• Problem to solve: Each line below with the string "Mario" should be copied.

/---

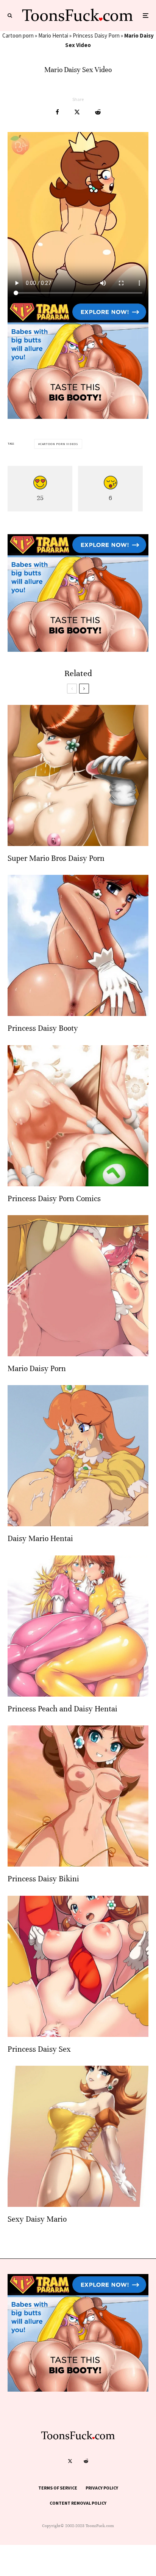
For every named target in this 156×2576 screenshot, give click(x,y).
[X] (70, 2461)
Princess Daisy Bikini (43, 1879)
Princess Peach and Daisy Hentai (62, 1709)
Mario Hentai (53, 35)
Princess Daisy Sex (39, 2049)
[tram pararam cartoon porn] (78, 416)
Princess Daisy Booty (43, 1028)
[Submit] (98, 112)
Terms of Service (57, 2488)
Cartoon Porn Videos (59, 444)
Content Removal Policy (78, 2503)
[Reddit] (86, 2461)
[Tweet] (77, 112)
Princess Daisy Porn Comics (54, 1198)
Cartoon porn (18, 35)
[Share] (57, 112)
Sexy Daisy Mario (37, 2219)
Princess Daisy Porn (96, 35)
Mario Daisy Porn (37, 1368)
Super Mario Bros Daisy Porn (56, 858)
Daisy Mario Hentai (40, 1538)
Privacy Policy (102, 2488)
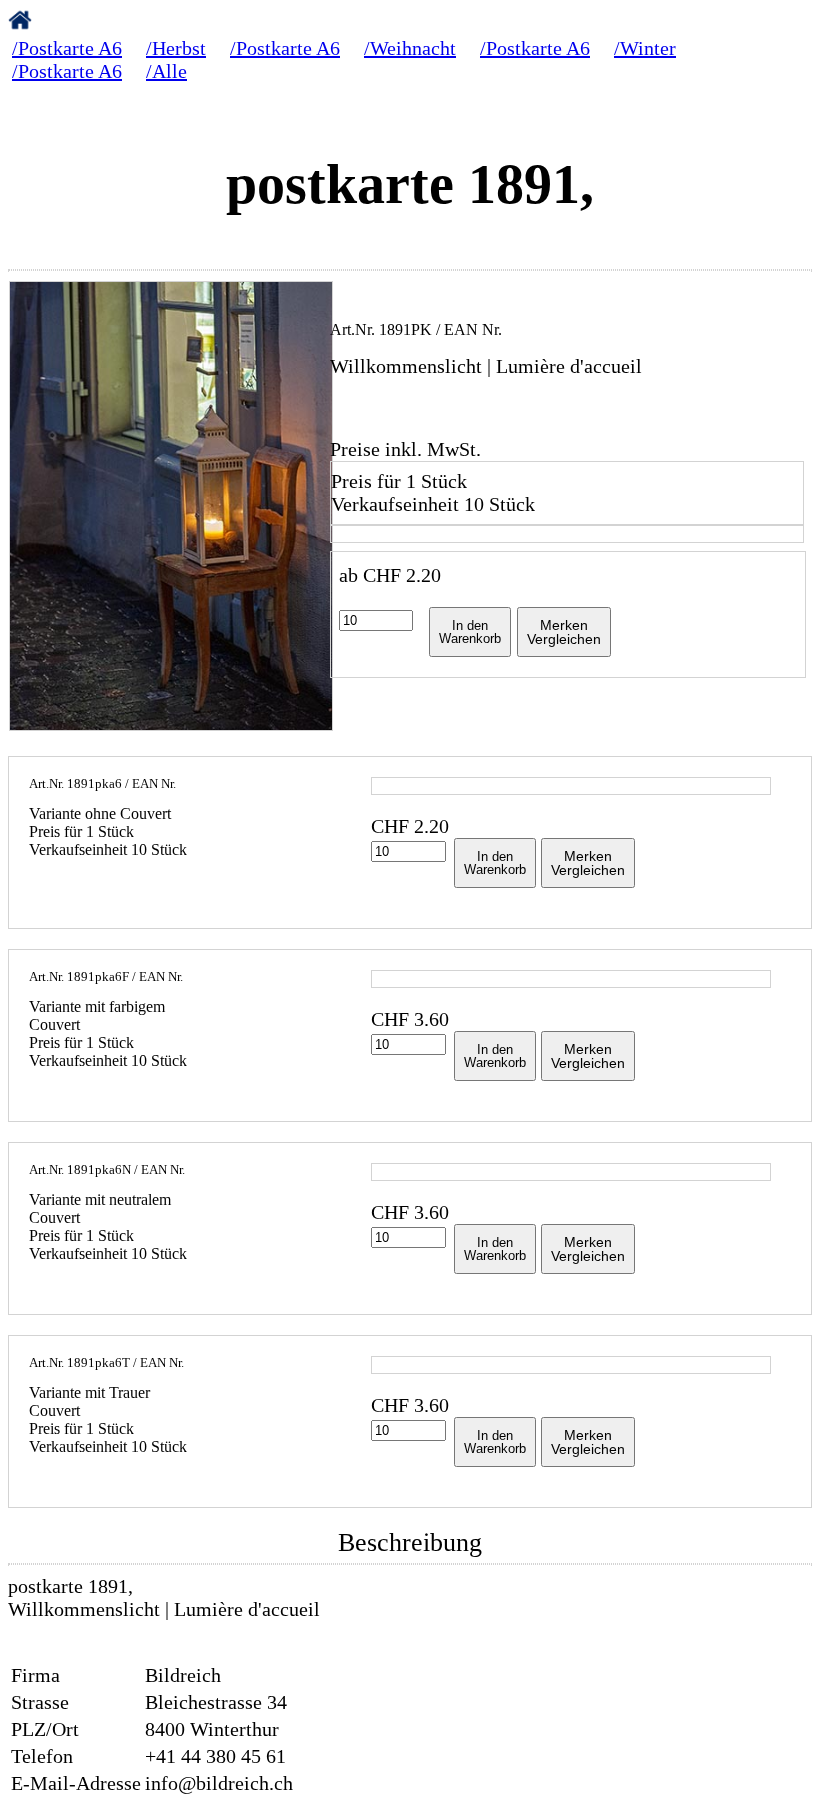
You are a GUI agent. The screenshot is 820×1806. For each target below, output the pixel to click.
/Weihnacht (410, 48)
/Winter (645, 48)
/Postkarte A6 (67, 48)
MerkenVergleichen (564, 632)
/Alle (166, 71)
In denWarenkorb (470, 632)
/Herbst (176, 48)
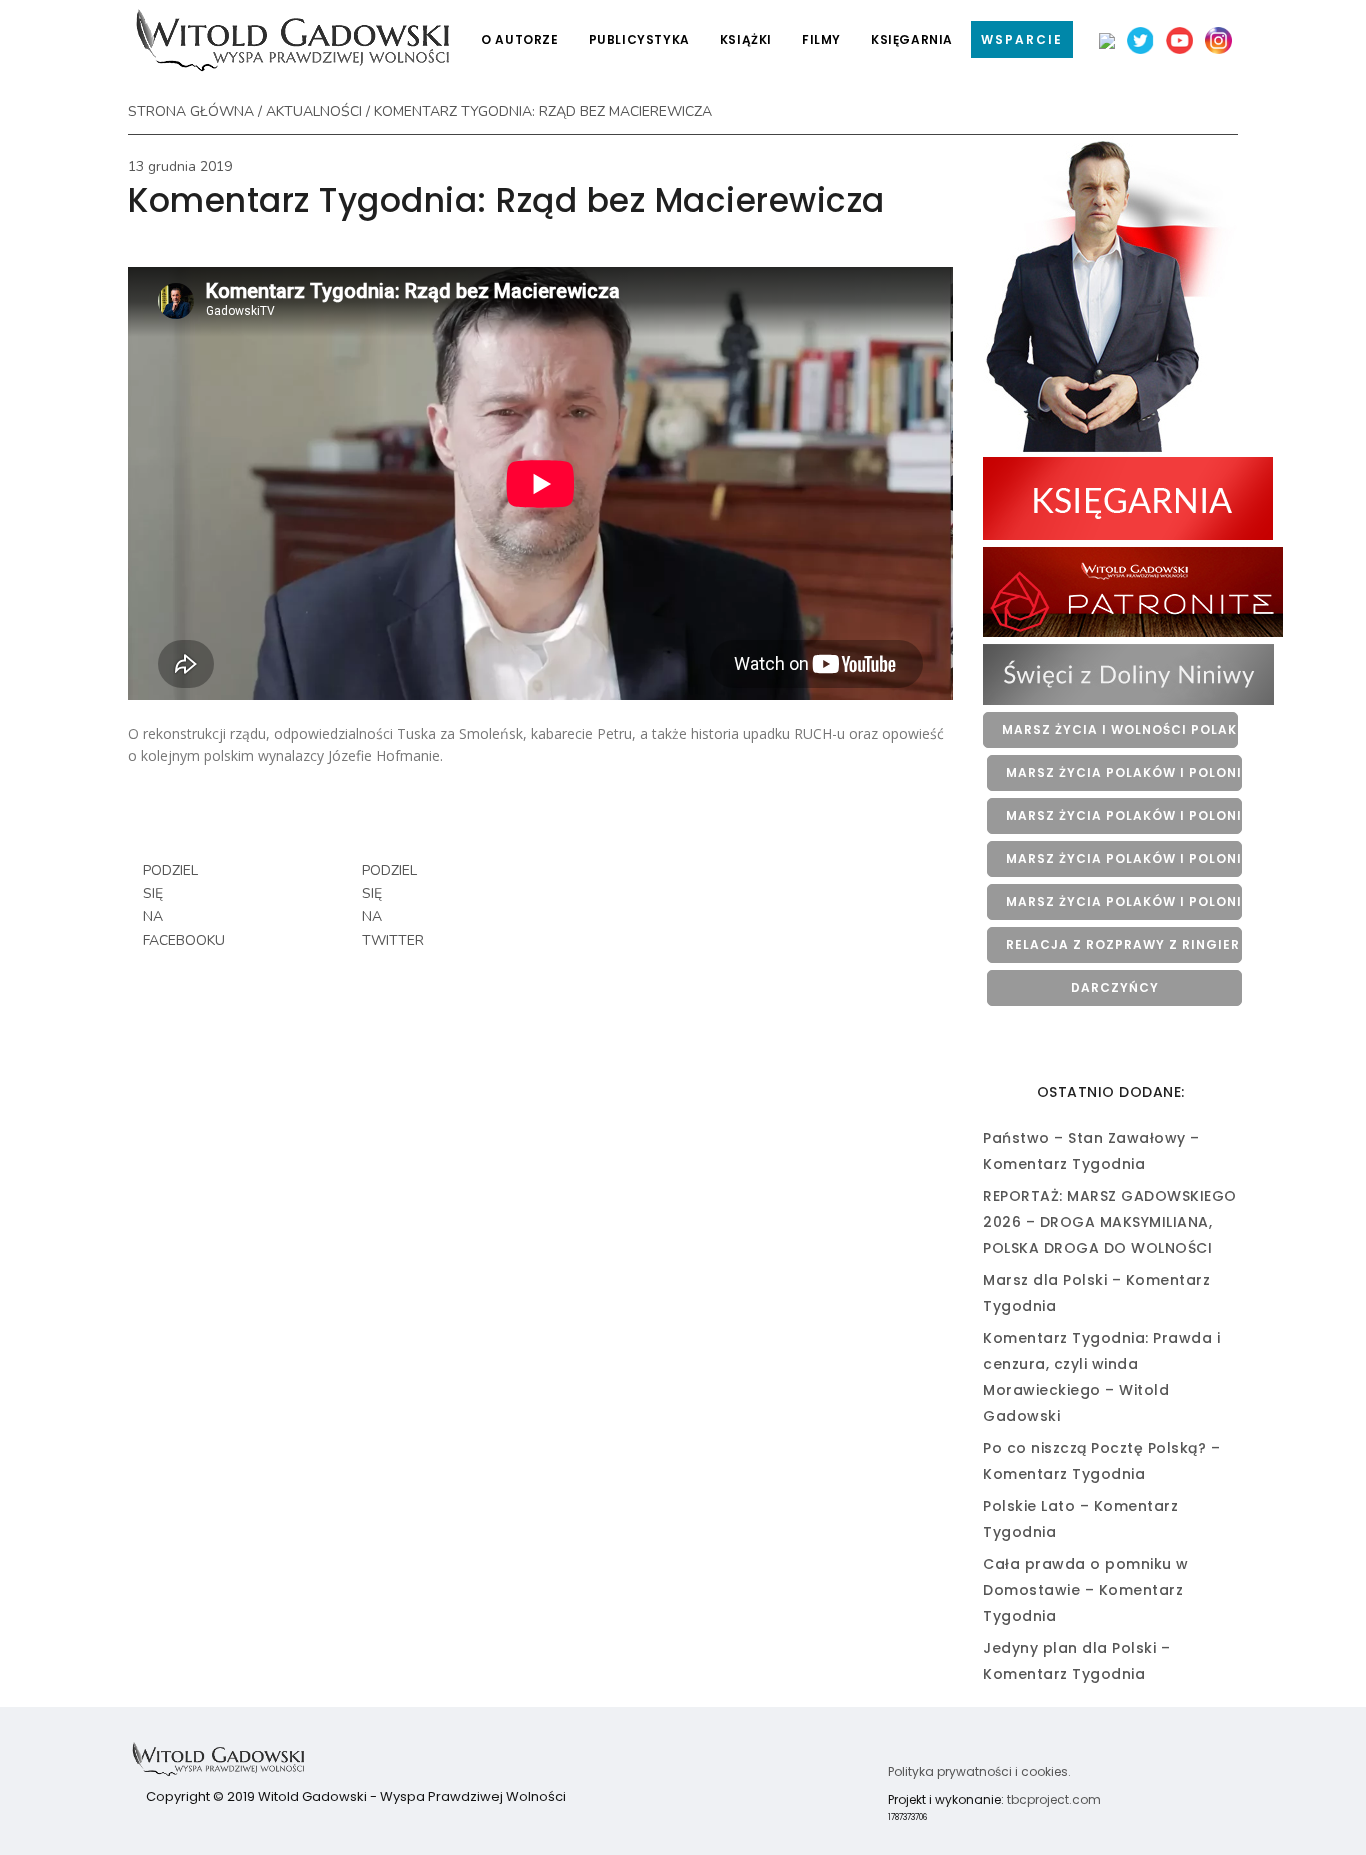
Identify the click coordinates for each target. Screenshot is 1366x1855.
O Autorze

\---

• Response area:
Mario Hentai (53, 35)
Sexy Daisy Mario (37, 2219)
Mario Daisy Porn (37, 1368)
Super Mario Bros Daisy Porn (56, 858)
Daisy Mario Hentai (40, 1538)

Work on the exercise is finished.